Distinguish power-law and geometric (discrete exponential) distributions using RStan with bridge sampling.

Synthetic data

  • sim-pl.R: generate synthetic data that exhibits power-law with exponent $\alpha = 2$
  • sim-exp.R: generate synthetic data that exhibits geometric distribution with $p=.2$

Generated data can be found in the data/ directory.
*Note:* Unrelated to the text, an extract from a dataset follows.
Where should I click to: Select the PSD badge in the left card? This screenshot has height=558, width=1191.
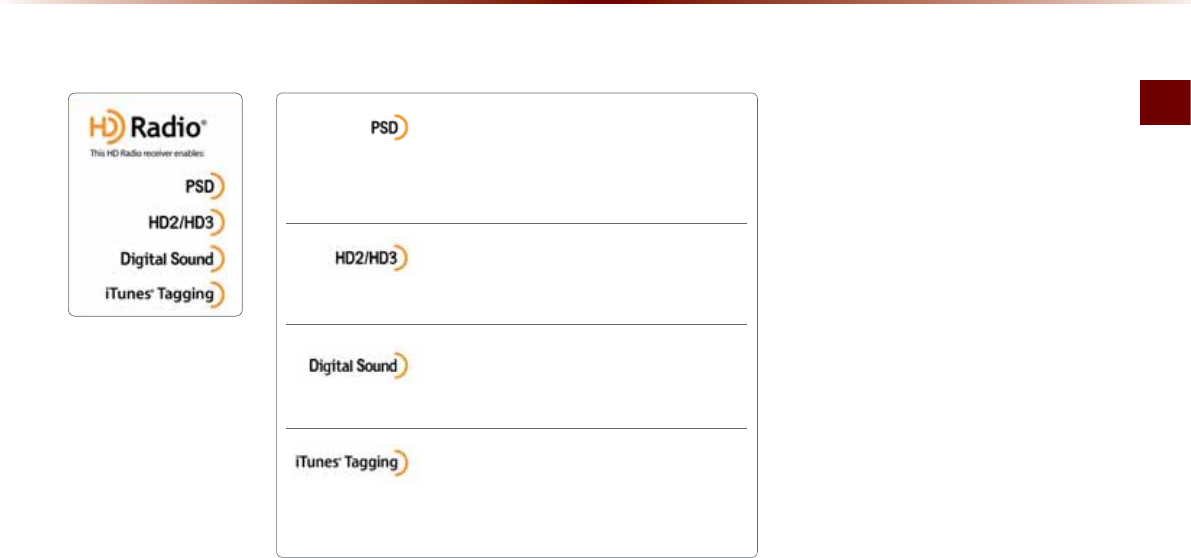point(205,186)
Example data and their distributions can be found in the data-example/ directory.

Model fitting and comparison

Results can be found in the results/ directory.

Results

Rstan should give the posterior distributions for the power-law exponent $\alpha$ and the success probability $p$ for the geometric distribution.

When using model-comparison-pl.R with the power-law data, it should estimate the Bayes factor of the two models as Inf, meaning it strongly favors the power-law distribution.

When using model-comparison-exp.R with the geometric data, it should estimate the Bayes factor of the two models as 0.00000, meaning it strongly favors the geometric distribution.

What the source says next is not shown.